[DATA FOR PROCESSING]
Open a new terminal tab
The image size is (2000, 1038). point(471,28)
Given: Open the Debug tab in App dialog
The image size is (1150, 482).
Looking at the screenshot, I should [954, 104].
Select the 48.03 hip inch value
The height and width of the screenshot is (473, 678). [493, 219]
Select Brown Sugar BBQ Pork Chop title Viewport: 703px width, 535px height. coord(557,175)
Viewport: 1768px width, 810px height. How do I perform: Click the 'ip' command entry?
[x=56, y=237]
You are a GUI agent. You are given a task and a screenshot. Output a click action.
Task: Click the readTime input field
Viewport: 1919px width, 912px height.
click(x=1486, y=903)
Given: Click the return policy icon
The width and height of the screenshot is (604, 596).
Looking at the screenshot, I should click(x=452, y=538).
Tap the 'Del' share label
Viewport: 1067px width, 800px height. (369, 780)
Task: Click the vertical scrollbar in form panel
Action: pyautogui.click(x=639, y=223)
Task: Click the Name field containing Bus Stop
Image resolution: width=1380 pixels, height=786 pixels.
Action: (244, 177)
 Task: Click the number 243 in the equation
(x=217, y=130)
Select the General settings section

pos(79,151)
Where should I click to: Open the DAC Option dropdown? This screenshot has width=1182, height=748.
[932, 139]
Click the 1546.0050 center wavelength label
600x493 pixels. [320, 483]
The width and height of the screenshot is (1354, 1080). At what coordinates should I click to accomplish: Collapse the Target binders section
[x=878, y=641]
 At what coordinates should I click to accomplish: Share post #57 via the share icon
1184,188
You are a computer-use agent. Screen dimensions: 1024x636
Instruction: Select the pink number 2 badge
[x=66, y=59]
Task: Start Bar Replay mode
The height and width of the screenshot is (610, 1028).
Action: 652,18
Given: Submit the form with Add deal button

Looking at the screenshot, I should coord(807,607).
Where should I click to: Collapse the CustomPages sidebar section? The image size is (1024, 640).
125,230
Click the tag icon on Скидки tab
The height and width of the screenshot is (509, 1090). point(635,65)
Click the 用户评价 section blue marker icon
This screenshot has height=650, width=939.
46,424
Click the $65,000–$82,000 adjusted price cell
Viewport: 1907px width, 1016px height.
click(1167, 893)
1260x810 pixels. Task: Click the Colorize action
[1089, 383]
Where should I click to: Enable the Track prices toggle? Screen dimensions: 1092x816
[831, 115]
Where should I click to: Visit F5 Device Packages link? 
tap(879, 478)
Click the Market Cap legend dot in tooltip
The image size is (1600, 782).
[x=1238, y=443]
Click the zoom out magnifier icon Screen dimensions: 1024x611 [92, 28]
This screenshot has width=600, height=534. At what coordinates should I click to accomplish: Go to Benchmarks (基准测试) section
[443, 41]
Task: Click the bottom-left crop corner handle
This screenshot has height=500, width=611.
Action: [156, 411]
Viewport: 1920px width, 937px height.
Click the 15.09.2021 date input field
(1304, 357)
[/DATA FOR PROCESSING]
## DIRECTIONS FOR THIS TASK:
Write out exactly, please, the lines beginning at the start of the material and ending with the line that holds "Select Brown Sugar", both included.

## RESPONSE FOR THIS EXERCISE:
Open a new terminal tab
The image size is (2000, 1038). point(471,28)
Given: Open the Debug tab in App dialog
The image size is (1150, 482).
Looking at the screenshot, I should [954, 104].
Select the 48.03 hip inch value
The height and width of the screenshot is (473, 678). [493, 219]
Select Brown Sugar BBQ Pork Chop title Viewport: 703px width, 535px height. coord(557,175)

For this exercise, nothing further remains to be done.